Jaki jest cel ćwiczeń duchownych. Św. Ignacy mówi wprost:
Ćwiczenia duchowne mające na celu przezwyciężenie samego siebie i uporządkowanie swego życia – bez kierowania się jakimkolwiek przywiązaniem, które byłoby nieuporządkowane. [ĆD 21]
Ćwiczenia duchowne mają zidentyfikować i odwrócić serce człowieka od butwiejącego i rdzewiejącego skarbu doczesnego a zwrócić ku prawdziwemu, wiecznemu, niezniszczalnemu. Tam ma być właśnie serce człowieka. Przywiązanie osoby ludzkiej. Ćwiczenia mają uporządkować postawy i emocje. Sprawić że człowiek będzie gotowy, przepasany, przygotowany do podjecia drogi. Mają nauczyć ciągłej gotowości. Nie znamy godziny anszego odejsćia z tego świata. Bóg daje łaski chwili i czasu. Nie da się ich odwlec, trzeba wykorzystać tu i teraz, albo się zmarnują. Dlatego tak ważne w duchowści jest pracowanie nad postawami serca i postawami człowieka. Nad ciągłą goowością.
Ćwiczenia mają pozowlić usłyszeć głoś Boga, zrozumieć do czego mnei Pan posłał, by potem, gdy On znów przyjdzie zastał mnie przy tej czynności.
Komu wiele dano, od tego wiele wymagać się będzie:
(Łk 12, 32-48)

LISTA ZADAŃ:
1. Wymień wszystkie przymiotniki, którymi tekst o ćwiczeniach duchownych opisuje skarb, ku któremu ma się zwrócić serce człowieka.
2. Oceń, czy poniższe stwierdzenia zgadzają się z tekstem o ćwiczeniach duchownych, i przy każdym przytocz rozstrzygające słowa tekstu.
(a) Łaski chwili i czasu można odłożyć na później.
(b) Tekst przytacza słowa św. Ignacego.
(c) Ćwiczenia mają uporządkować postawy i emocje.

DANE:
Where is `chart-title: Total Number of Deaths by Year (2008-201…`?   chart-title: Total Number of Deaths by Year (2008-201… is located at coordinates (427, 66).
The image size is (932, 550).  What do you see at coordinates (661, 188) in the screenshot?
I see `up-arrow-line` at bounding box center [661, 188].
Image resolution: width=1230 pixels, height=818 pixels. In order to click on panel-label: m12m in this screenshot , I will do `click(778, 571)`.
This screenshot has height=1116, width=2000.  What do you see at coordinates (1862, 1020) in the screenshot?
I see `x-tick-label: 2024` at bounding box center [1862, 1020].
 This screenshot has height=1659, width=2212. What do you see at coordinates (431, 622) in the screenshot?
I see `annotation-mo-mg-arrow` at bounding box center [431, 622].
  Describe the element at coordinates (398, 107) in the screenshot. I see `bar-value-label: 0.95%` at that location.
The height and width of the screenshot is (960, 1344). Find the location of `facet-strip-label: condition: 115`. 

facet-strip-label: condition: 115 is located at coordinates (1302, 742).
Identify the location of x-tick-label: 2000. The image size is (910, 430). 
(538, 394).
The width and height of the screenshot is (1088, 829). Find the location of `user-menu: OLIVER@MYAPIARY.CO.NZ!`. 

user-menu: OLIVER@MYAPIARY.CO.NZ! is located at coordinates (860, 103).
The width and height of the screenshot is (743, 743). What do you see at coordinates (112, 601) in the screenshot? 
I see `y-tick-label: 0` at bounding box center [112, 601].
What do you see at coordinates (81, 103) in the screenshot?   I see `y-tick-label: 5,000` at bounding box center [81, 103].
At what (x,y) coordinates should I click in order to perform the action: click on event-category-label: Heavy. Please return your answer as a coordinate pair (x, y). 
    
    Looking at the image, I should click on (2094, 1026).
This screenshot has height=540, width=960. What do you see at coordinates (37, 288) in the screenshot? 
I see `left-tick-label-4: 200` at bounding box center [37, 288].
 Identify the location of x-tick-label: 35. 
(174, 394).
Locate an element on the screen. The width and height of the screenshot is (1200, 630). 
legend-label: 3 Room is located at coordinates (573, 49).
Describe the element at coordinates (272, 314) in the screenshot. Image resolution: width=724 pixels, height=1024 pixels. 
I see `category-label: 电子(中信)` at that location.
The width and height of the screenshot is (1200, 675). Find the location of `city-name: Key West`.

ODPOWIEDZI PISEMNE:
1. prawdziwemu, wiecznemu, niezniszczalnemu

2.
(a) Nie: „Nie da się ich odwlec, trzeba wykorzystać tu i teraz, albo się zmarnują.”
(b) Tak: „Św. Ignacy mówi wprost:”
(c) Tak: „Ćwiczenia mają uporządkować postawy i emocje.”